‘The Dry’ – Review
Eric Bana has been absent from the big screen for some time, but in The Dry, which is adapted from the best selling book by Jane Harper, Bana makes a solid return to the big screen. And here he delivers am impeccable performance in a solid detective story that reels audiences in with its twisting and tense narrative.
Aaron Falk returns to his drought-stricken hometown to attend a tragic funeral. But his return opens a decades-old wound – the unsolved death of a teenage girl.
Director Robert Connolly brings to life the intensity of the best selling Australian farmland detective story The Dry, which adapts the heroic Federal Police detective Aaron Falk character to the big screen and brings to life the intense story that has gripped readers the world over. The Dry is an intense story of two converging narratives in the farming town of Kiewarra. One is a horrible murder-suicide set in the present, the other a mysterious death in Aaron’s path that are somehow linked and these two stories deliver plenty of nailbiting suspense moments. Connolly directs The Dry as a thinking man’s type of detective story, as layer by layer this small town begins to shed its dark secret and Aaron narrows down the perpetrators of both the present and past crimes.

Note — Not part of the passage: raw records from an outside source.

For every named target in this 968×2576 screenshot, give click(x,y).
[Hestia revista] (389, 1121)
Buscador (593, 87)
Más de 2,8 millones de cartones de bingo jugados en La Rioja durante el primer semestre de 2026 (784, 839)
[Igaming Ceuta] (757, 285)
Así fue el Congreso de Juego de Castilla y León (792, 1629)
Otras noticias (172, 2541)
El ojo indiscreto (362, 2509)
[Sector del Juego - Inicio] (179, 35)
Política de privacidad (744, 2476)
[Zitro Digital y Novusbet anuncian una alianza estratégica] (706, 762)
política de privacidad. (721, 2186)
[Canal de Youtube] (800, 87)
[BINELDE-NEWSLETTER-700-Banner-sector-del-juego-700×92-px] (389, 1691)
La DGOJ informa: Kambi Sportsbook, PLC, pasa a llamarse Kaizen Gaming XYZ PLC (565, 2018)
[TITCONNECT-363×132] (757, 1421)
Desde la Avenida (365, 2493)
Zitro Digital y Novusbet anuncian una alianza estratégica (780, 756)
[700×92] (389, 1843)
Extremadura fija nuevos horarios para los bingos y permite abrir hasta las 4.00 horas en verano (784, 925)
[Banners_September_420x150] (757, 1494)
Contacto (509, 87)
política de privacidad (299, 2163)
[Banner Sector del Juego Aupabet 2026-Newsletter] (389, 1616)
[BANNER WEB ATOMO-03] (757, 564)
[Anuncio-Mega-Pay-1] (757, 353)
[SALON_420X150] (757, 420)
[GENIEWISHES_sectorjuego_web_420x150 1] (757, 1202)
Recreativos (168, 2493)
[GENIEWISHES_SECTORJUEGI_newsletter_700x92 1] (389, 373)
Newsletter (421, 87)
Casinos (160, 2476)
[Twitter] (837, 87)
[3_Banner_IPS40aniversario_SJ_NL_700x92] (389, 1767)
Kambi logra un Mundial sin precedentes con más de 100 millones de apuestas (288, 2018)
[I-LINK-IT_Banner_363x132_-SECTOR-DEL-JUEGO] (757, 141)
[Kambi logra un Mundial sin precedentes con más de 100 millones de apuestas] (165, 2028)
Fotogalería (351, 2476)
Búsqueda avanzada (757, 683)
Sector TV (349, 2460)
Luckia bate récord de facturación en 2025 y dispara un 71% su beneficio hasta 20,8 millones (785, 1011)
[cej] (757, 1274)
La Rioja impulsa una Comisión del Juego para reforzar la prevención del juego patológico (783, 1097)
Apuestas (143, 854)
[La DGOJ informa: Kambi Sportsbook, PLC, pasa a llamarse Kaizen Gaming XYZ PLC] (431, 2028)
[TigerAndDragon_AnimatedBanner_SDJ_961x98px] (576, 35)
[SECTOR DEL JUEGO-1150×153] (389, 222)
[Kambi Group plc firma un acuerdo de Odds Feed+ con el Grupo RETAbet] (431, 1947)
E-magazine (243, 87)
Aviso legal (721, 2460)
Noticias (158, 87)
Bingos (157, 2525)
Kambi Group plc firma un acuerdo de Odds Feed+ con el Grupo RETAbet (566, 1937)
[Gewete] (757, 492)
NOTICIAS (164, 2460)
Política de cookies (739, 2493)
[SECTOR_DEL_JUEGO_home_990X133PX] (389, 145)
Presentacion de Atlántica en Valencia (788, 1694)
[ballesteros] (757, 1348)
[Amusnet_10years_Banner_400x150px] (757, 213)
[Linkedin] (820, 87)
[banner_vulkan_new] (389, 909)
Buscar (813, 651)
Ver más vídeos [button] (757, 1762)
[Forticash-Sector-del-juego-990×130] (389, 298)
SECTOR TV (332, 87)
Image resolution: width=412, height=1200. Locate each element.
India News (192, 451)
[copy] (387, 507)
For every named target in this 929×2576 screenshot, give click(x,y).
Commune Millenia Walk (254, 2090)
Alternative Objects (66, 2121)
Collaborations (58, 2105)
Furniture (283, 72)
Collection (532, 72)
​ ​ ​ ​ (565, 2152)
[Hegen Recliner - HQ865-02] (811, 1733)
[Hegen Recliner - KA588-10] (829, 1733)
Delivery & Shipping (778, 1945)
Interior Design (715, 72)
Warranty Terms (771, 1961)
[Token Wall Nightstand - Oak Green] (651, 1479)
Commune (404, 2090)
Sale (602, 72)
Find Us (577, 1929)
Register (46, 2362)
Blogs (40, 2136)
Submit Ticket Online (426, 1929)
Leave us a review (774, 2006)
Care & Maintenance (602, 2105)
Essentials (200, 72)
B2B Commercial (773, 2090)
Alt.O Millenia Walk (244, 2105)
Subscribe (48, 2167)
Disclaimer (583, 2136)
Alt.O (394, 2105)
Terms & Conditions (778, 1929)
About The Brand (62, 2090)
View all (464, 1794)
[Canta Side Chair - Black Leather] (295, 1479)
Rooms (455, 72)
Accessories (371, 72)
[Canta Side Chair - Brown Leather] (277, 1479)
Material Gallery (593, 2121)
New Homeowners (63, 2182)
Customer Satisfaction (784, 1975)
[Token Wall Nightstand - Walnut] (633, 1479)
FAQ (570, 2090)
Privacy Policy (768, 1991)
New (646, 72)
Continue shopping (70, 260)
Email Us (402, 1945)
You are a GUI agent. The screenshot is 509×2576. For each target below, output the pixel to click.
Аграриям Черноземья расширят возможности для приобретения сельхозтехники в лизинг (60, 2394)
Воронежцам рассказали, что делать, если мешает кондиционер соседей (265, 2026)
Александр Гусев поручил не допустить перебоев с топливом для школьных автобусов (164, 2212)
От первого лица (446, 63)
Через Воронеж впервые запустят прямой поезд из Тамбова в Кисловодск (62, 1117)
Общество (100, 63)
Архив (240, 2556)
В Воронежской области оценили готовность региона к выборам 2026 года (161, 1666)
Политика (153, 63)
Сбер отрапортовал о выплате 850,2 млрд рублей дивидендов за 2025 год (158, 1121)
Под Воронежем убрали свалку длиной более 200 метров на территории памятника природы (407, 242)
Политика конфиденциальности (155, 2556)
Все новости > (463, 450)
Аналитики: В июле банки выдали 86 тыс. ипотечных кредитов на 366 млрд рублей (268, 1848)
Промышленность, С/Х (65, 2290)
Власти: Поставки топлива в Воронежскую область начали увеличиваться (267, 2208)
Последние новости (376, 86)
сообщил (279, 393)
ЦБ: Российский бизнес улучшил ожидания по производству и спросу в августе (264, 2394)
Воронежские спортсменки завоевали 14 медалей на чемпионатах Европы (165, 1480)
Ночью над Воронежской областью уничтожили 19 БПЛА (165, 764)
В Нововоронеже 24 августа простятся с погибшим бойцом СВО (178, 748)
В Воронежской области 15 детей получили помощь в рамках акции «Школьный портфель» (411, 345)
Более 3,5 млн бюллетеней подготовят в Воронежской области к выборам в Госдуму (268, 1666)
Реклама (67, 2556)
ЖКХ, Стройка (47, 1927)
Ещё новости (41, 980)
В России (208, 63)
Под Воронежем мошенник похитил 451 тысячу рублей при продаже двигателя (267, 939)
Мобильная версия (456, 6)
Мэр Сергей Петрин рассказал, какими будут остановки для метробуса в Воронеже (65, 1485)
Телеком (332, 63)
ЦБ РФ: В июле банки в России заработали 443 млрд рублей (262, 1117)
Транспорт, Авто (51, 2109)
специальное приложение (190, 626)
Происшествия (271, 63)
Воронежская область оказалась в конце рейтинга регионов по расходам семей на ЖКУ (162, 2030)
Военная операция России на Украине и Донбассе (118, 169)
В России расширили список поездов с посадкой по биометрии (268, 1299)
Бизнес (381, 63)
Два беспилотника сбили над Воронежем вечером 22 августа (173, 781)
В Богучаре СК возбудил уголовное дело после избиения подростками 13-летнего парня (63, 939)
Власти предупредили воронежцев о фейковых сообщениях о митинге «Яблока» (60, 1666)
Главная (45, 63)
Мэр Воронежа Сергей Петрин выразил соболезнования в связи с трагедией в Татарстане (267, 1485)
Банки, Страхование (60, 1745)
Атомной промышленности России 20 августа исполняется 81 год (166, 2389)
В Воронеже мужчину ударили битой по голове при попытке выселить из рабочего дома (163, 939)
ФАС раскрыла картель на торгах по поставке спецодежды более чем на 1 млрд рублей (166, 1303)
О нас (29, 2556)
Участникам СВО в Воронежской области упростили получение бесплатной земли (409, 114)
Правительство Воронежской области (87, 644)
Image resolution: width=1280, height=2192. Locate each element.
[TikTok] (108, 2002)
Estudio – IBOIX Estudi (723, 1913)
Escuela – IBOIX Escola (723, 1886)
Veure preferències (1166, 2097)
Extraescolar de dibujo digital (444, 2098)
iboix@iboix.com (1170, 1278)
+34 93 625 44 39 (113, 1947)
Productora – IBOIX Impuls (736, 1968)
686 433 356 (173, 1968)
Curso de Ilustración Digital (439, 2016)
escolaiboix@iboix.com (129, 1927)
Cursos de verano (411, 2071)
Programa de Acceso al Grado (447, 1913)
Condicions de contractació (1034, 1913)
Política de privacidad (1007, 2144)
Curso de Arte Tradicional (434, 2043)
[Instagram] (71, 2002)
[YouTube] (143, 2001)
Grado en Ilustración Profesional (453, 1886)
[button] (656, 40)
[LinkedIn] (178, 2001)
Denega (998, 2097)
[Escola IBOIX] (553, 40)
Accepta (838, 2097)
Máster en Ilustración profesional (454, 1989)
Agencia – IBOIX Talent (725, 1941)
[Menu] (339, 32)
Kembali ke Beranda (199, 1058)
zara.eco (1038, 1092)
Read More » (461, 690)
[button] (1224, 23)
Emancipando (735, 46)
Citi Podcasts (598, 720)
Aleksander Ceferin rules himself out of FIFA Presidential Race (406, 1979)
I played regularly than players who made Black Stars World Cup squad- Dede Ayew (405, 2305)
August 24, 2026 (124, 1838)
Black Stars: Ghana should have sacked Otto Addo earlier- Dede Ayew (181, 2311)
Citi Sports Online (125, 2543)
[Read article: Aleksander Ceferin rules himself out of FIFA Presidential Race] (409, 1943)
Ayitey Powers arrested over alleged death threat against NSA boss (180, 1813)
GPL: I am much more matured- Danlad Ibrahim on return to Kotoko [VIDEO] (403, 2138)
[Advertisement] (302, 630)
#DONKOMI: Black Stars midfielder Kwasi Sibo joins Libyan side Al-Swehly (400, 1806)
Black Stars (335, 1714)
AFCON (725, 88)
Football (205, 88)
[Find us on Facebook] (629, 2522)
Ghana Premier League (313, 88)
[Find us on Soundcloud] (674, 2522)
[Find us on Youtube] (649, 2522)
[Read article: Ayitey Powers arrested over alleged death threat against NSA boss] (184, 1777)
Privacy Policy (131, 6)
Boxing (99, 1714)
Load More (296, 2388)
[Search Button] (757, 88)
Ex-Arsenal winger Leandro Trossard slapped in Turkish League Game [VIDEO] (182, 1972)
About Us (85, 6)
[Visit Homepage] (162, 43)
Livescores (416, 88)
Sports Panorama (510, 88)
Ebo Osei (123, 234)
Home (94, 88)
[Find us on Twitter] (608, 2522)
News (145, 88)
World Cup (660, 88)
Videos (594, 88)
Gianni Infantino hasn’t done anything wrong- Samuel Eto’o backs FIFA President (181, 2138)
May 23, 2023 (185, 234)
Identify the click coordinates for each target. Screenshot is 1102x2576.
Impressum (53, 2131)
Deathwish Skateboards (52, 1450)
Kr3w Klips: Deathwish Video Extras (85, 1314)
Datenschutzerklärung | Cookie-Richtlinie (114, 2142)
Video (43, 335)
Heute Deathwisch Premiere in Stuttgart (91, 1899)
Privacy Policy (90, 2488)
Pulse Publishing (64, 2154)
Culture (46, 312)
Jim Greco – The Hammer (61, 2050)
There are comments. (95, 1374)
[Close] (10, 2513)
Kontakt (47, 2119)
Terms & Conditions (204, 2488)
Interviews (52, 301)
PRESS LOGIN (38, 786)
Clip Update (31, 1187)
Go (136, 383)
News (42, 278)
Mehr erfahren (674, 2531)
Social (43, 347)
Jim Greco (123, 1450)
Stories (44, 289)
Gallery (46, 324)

In terms of actors, Eric Bana is a perfomer who always delivers a solid performance and keeps the audiences hooked with every project he takes on. His role as Aaron Falk is no different, and he presents a portrait of a complicated man, who seemingly at first doesn’t want to get involved, but whose nature can’t stop him. Bana’s performance is very much in keeping with the character’s nature as a detective, and there’s an analytical intelligence to his movements throughout the story. Falk’s a guy who looks over the whole picture and as his focus narrows things come into view and Bana’s performance is sure to have audiences gripped the whole way through.
Throughout The Dry, there’s a deep foreboding tension that only the best thrillers can build up in their audiences. And there’s plenty in this to keep you on edge as Bana’s Falk hunts for a killer. The film’s drought-ridden setting only exasperates this further, and the sense of dryness and inhospitality of the Kiewarra environment is like kindling just waiting for a lit match. And with every move of Falk’s hunt for the truth, you’re readying yourself for the flames. The exploration of past traumas, buried secrets and conflicting perspectives adds to the intensity of this thriller and audiences won’t see the conclusion coming which hits like a sledgehammer and has big relevance for the character of Falk.
The Dry makes for a gripping thriller, and audiences looking for some intense detective thrills will want to check this one out.